Another definition of repentance is being used here. It is definition #2 (and likely some #1, too) in Webster’s 1828 dictionary:
REPENT’ANCE, n.
1. Sorrow for any thing done or said; the pain or grief which a person experiences in consequence of the injury or inconvenience produced by his own conduct.
2. In theology, the pain, regret or affliction which a person feels on account of his past conduct, because it exposes him to punishment. *This sorrow proceeding merely from the fear of punishment*, is called legal repentance, as being excited by the terrors of legal penalties, and it may exist without an amendment of life.
3. Real penitence; sorrow or deep contrition for sin, as an offense and dishonor to God, a violation of his holy law, and the basest ingratitude towards a Being of infinite benevolence. This is called evangelical repentance, and is accompanied and followed by amendment of life.

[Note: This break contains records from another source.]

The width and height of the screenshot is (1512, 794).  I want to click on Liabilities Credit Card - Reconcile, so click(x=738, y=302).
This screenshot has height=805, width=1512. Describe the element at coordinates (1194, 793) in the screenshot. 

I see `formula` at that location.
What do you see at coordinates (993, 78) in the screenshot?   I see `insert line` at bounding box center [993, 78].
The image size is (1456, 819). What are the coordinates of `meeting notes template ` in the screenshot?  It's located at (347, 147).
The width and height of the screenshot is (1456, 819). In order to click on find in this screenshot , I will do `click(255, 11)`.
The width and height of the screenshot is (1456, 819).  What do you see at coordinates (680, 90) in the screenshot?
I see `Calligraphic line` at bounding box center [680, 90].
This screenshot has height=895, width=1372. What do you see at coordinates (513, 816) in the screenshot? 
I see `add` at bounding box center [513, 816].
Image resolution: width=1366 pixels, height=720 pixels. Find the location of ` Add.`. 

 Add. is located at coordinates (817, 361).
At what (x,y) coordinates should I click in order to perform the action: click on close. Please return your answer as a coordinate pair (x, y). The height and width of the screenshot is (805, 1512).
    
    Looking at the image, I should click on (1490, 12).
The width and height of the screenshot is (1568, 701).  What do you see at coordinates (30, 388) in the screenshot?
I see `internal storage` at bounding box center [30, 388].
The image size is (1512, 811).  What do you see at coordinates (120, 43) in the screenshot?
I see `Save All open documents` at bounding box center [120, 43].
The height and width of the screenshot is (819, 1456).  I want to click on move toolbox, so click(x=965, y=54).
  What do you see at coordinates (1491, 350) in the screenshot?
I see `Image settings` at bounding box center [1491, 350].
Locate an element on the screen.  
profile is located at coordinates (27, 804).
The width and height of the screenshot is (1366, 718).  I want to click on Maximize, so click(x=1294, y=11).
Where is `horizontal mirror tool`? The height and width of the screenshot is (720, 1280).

There are other places in the scriptures (mainly the Old Testament) where “repent” means other things than “godly sorrow”. Here are just a few examples:

Genesis 6:6 And it *repented* the Lord that he had made man on the earth, and it grieved him at his heart.
Here, “repent” is related to the Hebrew root which means “to be sorry”, “moved to pity,” “have compassion.’
It is the same in:
Judges 2:18 And when the Lord raised them up judges, then the Lord was with the judge, and delivered them out of the hand of their enemies all the days of the judge: for it *repented* the Lord because of their groanings by reason of them that oppressed them and vexed them.

Here, it basically means to “regret” leaving Egypt:
Exodus 13: 17 And it came to pass, when Pharaoh had let the people go, that God led them not through the way of the land of the Philistines, although that was near; for God said, Lest peradventure the people *repent* when they see war, and they return to Egypt:

Here, it basically means “changed His mind”:
Exodus 32:14 And the Lord *repented* of the evil which he thought to do unto his people.
Jeremiah 18:8 If that nation, against whom I have pronounced, turn from their evil, I will repent of the evil that I thought to do unto them.